● What this task involves
Please reproduce the line containing "Visit the Status page link" and every line after it in the records below, exactly and with nothing else.

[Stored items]
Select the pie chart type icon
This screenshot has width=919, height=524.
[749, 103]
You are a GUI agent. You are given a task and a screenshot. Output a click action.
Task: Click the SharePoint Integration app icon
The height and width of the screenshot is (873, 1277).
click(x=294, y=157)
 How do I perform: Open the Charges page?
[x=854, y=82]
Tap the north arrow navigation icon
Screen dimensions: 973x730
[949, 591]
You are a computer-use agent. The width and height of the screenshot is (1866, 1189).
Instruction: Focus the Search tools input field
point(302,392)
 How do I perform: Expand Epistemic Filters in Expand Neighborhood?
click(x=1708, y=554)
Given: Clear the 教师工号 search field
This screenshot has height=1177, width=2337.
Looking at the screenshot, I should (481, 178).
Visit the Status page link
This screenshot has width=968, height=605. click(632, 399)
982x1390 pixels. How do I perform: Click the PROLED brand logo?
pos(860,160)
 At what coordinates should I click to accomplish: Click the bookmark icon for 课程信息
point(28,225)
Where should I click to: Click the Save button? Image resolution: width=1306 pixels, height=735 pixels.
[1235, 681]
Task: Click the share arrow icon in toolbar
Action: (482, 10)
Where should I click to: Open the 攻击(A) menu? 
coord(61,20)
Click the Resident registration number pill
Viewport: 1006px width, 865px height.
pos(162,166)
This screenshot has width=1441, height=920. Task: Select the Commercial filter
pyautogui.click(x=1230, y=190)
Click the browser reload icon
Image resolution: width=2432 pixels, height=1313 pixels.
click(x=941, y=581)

● Response area
Visit the Status page link
This screenshot has width=968, height=605. click(632, 399)
982x1390 pixels. How do I perform: Click the PROLED brand logo?
pos(860,160)
 At what coordinates should I click to accomplish: Click the bookmark icon for 课程信息
point(28,225)
Where should I click to: Click the Save button? Image resolution: width=1306 pixels, height=735 pixels.
[1235, 681]
Task: Click the share arrow icon in toolbar
Action: (482, 10)
Where should I click to: Open the 攻击(A) menu? 
coord(61,20)
Click the Resident registration number pill
Viewport: 1006px width, 865px height.
pos(162,166)
This screenshot has width=1441, height=920. Task: Select the Commercial filter
pyautogui.click(x=1230, y=190)
Click the browser reload icon
Image resolution: width=2432 pixels, height=1313 pixels.
click(x=941, y=581)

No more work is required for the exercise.